## Source:
* START *
BIO_s_bio, BIO_make_bio_pair, BIO_destroy_bio_pair, BIO_shutdown_wr, 
BIO_set_write_buf_size, BIO_get_write_buf_size, BIO_new_bio_pair,
BIO_get_write_guarantee, BIO_ctrl_get_write_guarantee, BIO_get_read_request,
BIO_ctrl_get_read_request, BIO_ctrl_reset_read_request - BIO pair BIO

=head1 SYNOPSIS

 #include <openssl/bio.h>

 BIO_METHOD *BIO_s_bio(void);

 #define BIO_make_bio_pair(b1,b2)   (int)BIO_ctrl(b1,BIO_C_MAKE_BIO_PAIR,0,b2)
 #define BIO_destroy_bio_pair(b)    (int)BIO_ctrl(b,BIO_C_DESTROY_BIO_PAIR,0,NULL)

 #define BIO_shutdown_wr(b) (int)BIO_ctrl(b, BIO_C_SHUTDOWN_WR, 0, NULL)

 #define BIO_set_write_buf_size(b,size) (int)BIO_ctrl(b,BIO_C_SET_WRITE_BUF_SIZE,size,NULL)
 #define BIO_get_write_buf_size(b,size) (size_t)BIO_ctrl(b,BIO_C_GET_WRITE_BUF_SIZE,size,NULL)

 int BIO_new_bio_pair(BIO **bio1, size_t writebuf1, BIO **bio2, size_t writebuf2);

 #define BIO_get_write_guarantee(b) (int)BIO_ctrl(b,BIO_C_GET_WRITE_GUARANTEE,0,NULL)
 size_t BIO_ctrl_get_write_guarantee(BIO *b);

 #define BIO_get_read_request(b)    (int)BIO_ctrl(b,BIO_C_GET_READ_REQUEST,0,NULL)
 size_t BIO_ctrl_get_read_request(BIO *b);

 int BIO_ctrl_reset_read_request(BIO *b);

=head1 DESCRIPTION

BIO_s_bio() returns the method for a BIO pair. A BIO pair is a pair of source/sink
BIOs where data written to either half of the pair is buffered and can be read from
the other half. Both halves must usually by handled by the same application thread
since no locking is done on the internal data structures.

Since BIO chains typically end in a source/sink BIO it is possible to make this
one half of a BIO pair and have all the data processed by the chain under application
control.

One typical use of BIO pairs is to place TLS/SSL I/O under application control, this
can be used when the application wishes to use a non standard transport for
TLS/SSL or the normal socket routines are inappropriate.

Calls to BIO_read() will read data from the buffer or request a retry if no
data is available.

Calls to BIO_write() will place data in the buffer or request a retry if the
buffer is full.

The standard calls BIO_ctrl_pending() and BIO_ctrl_wpending() can be used to
determine the amount of pending data in the read or write buffer.

BIO_reset() clears any data in the write buffer.

BIO_make_bio_pair() joins two separate BIOs into a connected pair.

BIO_destroy_pair() destroys the association between two connected BIOs. Freeing
up any half of the pair will automatically destroy the association.

BIO_shutdown_wr() is used to close down a BIO B<b>. After this call no further
writes on BIO B<b> are allowed (they will return an error). Reads on the other
half of the pair will return any pending data or EOF when all pending data has
been read. 

BIO_set_write_buf_size() sets the write buffer size of BIO B<b> to B<size>.
If the size is not initialized a default value is used. This is currently
17K, sufficient for a maximum size TLS record.

BIO_get_write_buf_size() returns the size of the write buffer.
* END *
## Parts of the exercise:
1. Reproduce the stretch of the BIO pair documentation from "BIO_s_bio() returns the" through "internal data structures.".
2. According to the BIO pair documentation, what default write buffer size is currently used when none is set?

## Records provided:
* START *
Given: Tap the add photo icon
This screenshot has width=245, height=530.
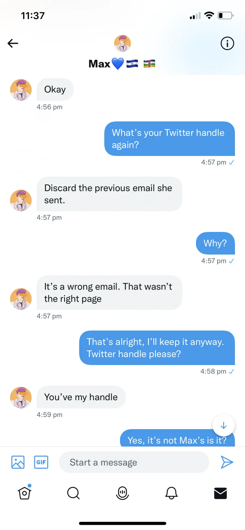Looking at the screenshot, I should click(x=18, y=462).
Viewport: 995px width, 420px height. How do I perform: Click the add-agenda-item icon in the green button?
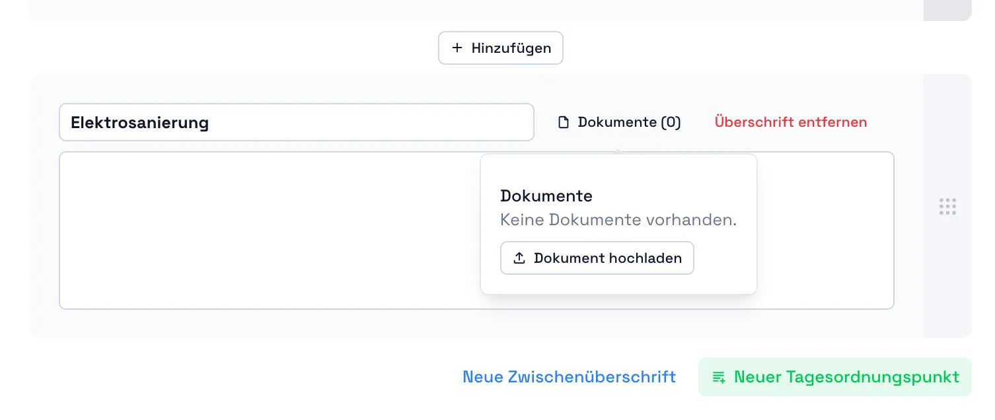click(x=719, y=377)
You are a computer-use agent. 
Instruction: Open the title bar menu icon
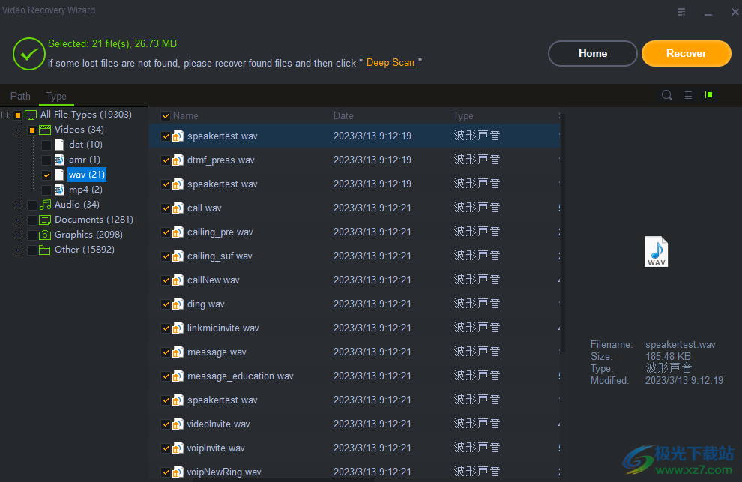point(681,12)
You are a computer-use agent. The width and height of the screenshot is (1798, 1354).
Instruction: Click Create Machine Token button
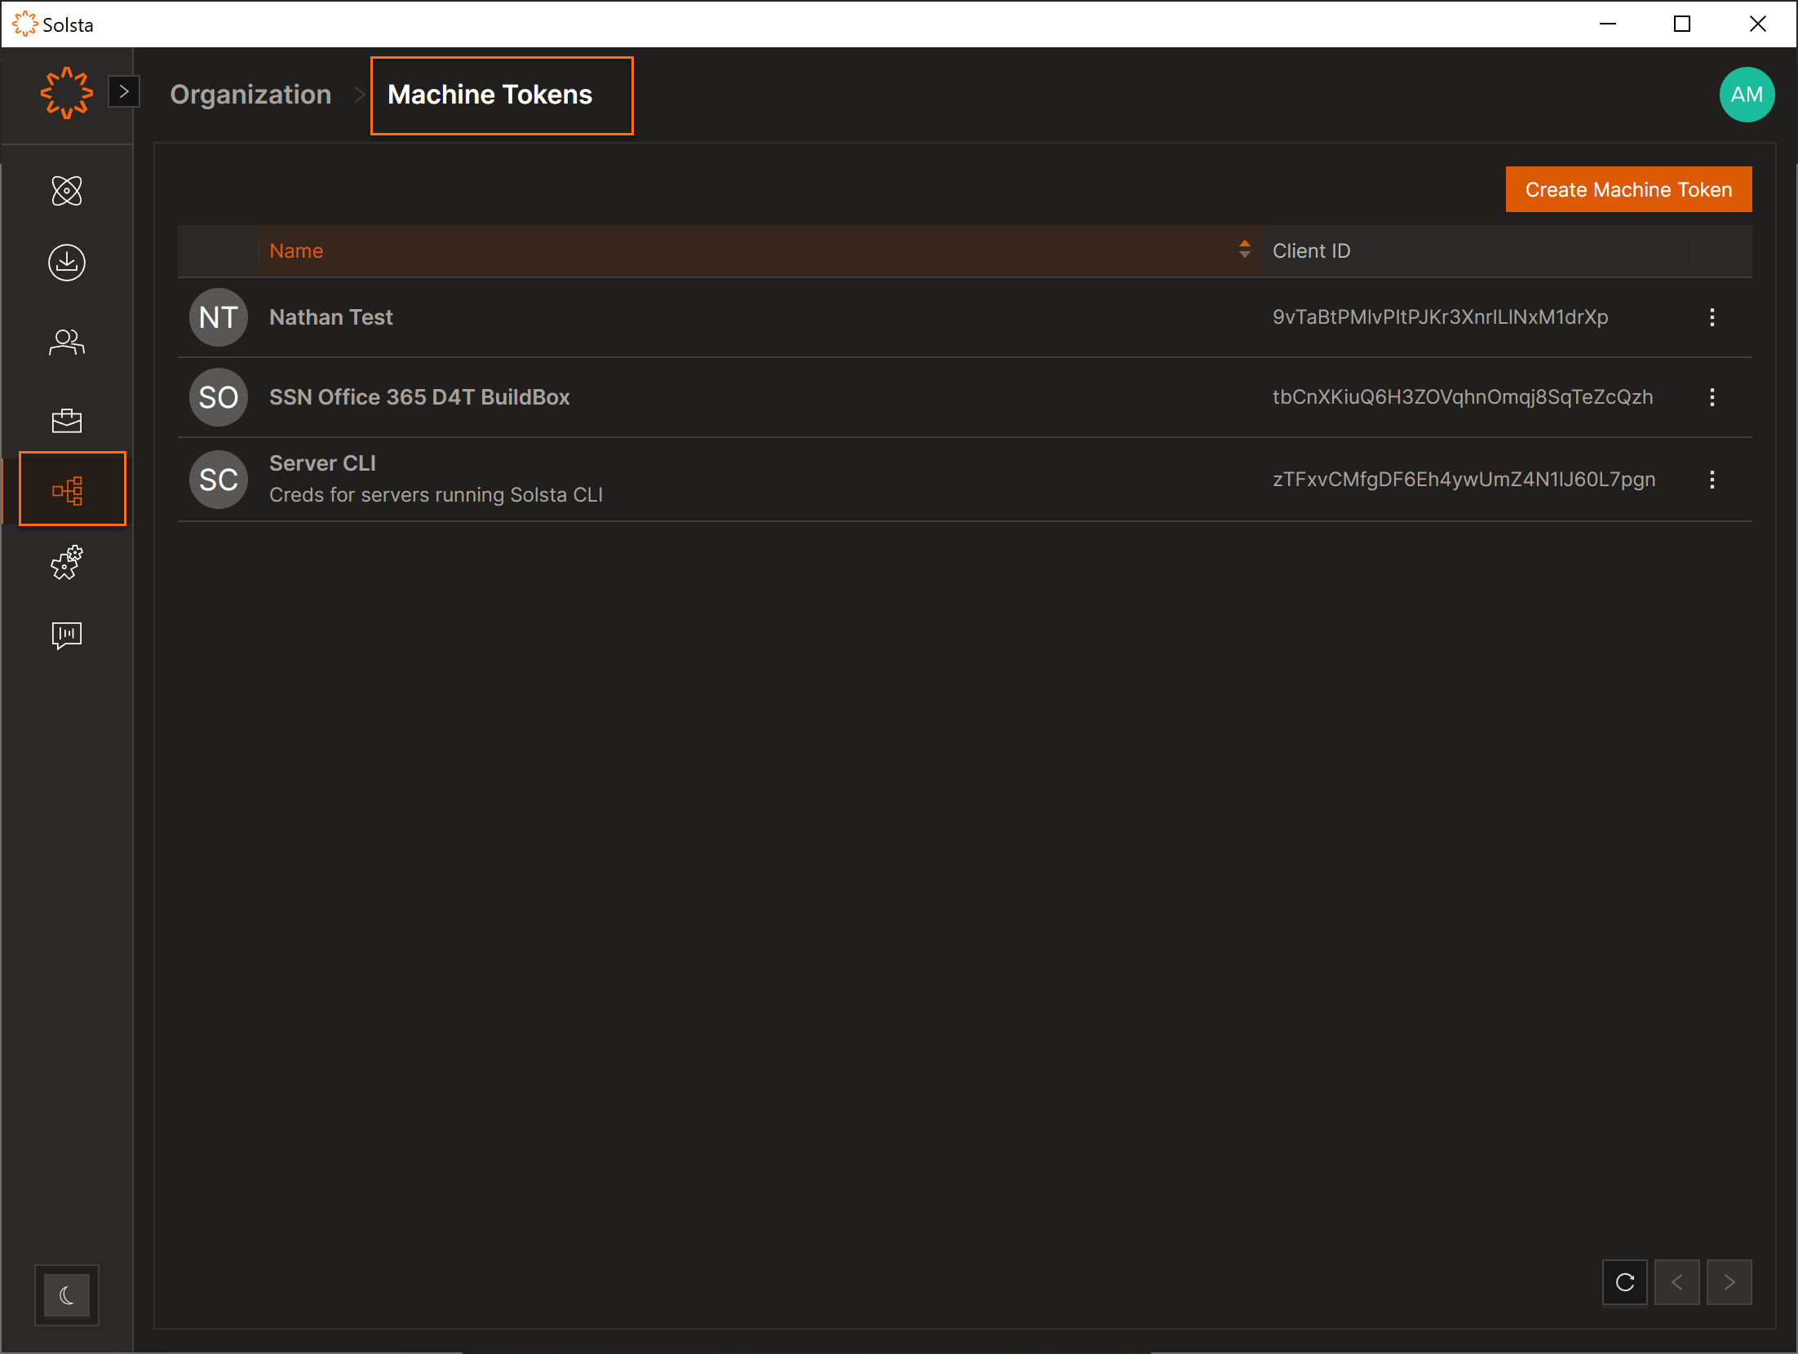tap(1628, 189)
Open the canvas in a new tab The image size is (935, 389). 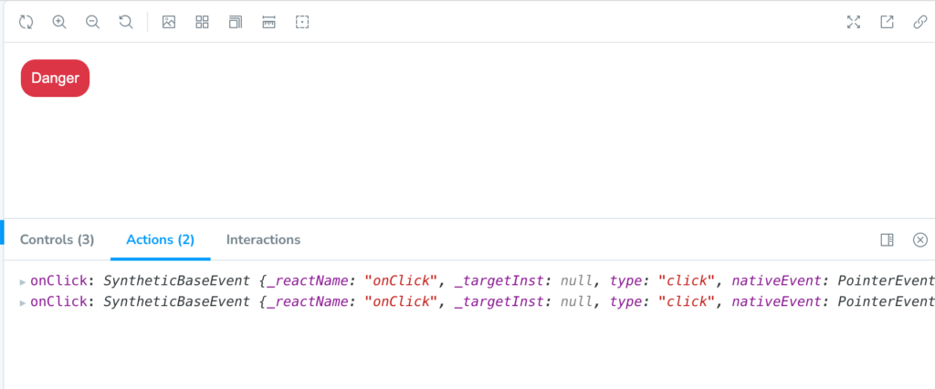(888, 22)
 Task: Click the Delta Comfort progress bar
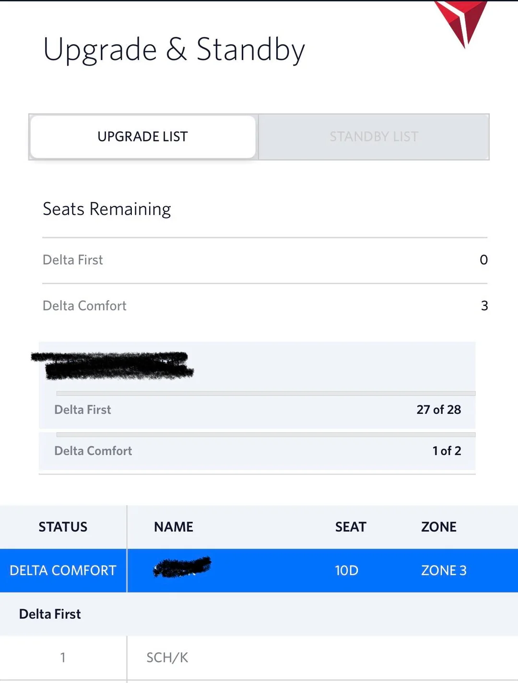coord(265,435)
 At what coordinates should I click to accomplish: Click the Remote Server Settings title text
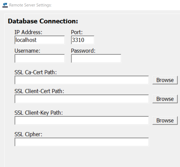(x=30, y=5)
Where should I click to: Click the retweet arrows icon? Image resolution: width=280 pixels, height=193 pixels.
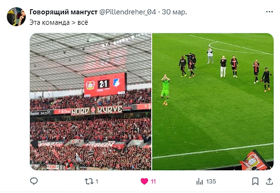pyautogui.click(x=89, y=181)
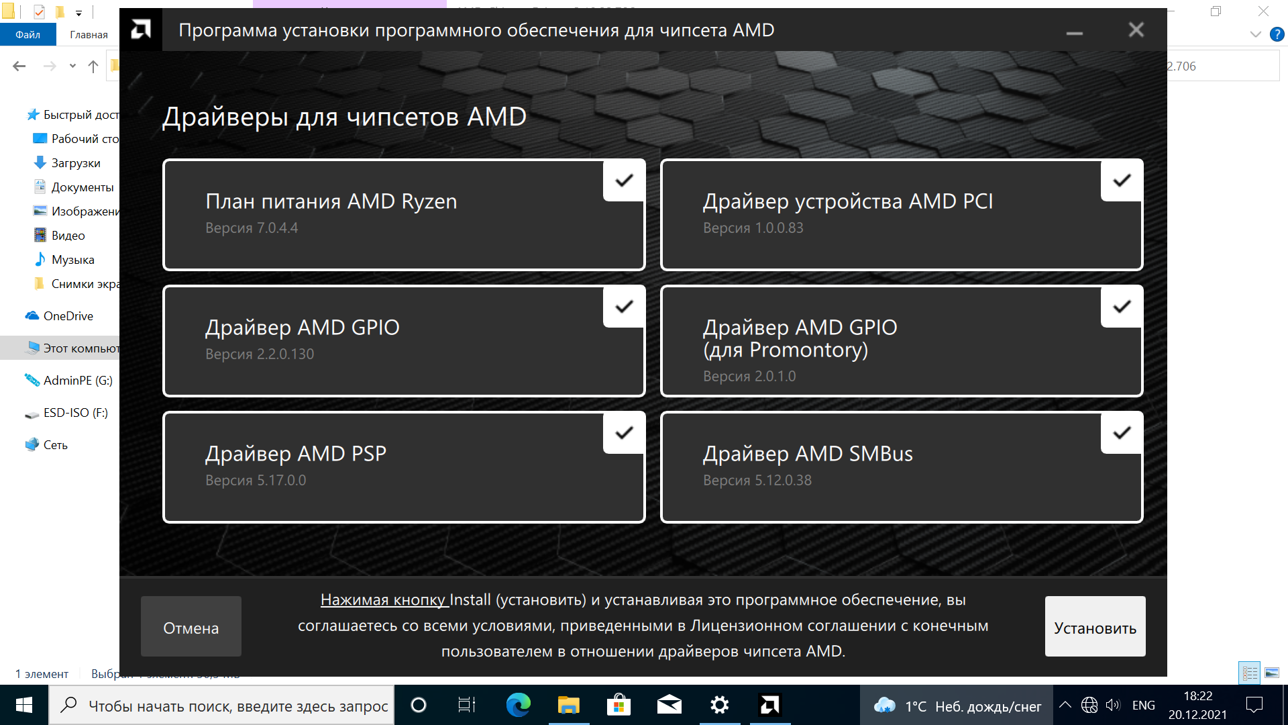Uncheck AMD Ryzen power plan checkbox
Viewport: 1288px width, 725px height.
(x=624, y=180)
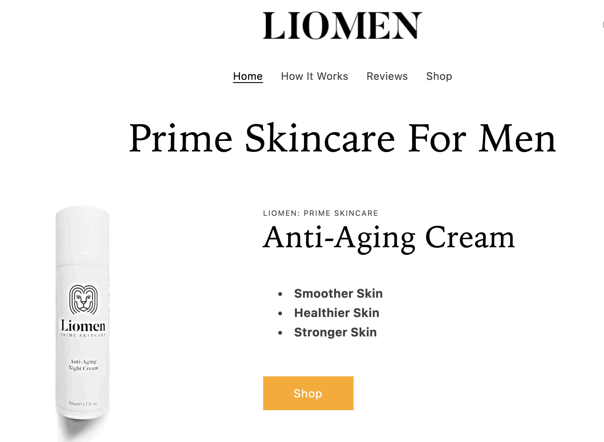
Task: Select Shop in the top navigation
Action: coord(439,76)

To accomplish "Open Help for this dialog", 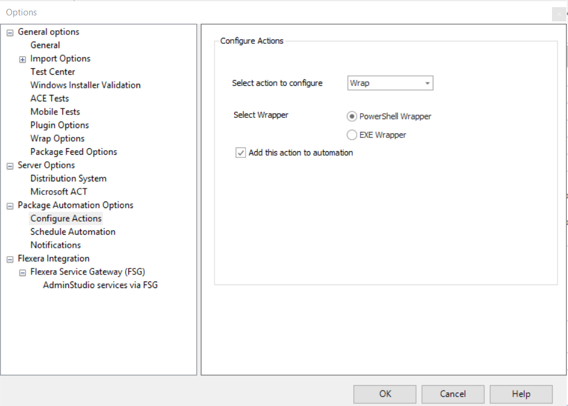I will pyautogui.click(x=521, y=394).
* END *
## Final results:
1.
BIO_s_bio() returns the method for a BIO pair. A BIO pair is a pair of source/sink
BIOs where data written to either half of the pair is buffered and can be read from
the other half. Both halves must usually by handled by the same application thread
since no locking is done on the internal data structures.

2. 17K, which is sufficient for a maximum size TLS record.